* [SUPPLIED MATERIAL]

§ §

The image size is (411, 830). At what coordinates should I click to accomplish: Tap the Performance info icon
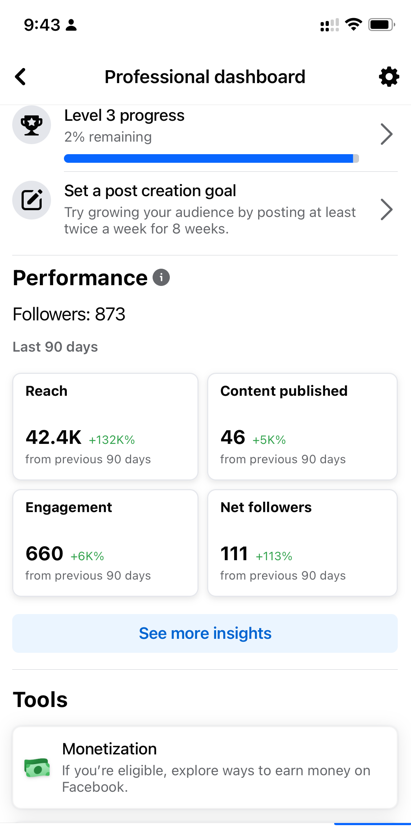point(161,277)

§ §

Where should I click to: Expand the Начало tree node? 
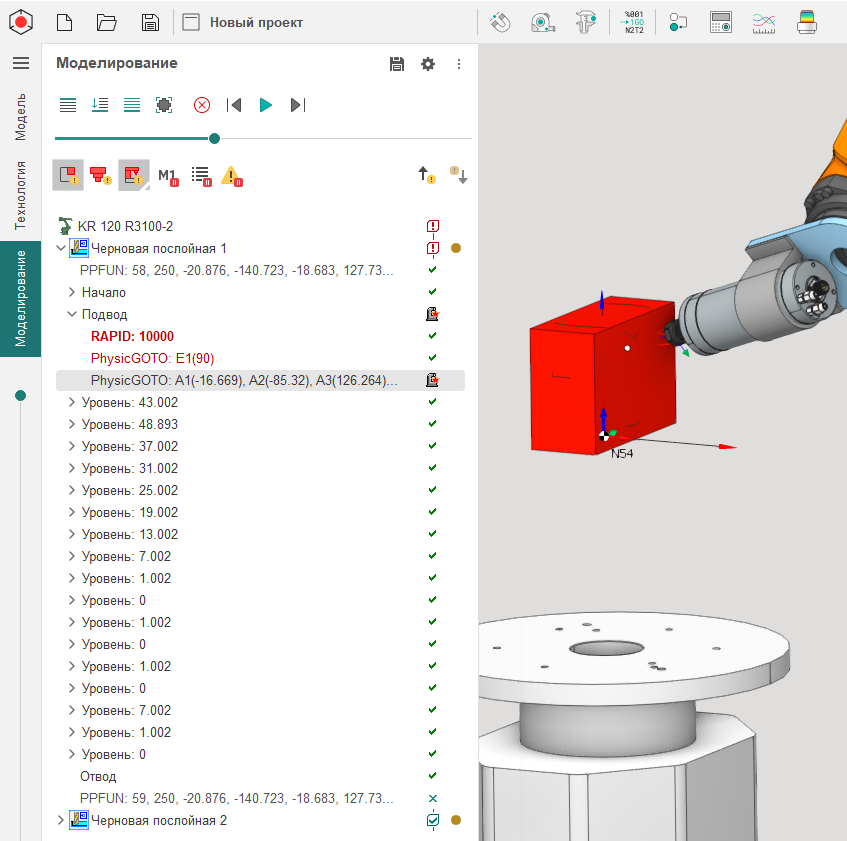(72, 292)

§ §

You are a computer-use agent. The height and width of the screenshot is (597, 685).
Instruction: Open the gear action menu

§ §

Look in the material above for the line with "You are a computer-use" and the line with "Instruction: Open the gear action menu", and transcribe exactly those lines and all lines between them, nothing more.

* [ANSWER]
You are a computer-use agent. The height and width of the screenshot is (597, 685).
Instruction: Open the gear action menu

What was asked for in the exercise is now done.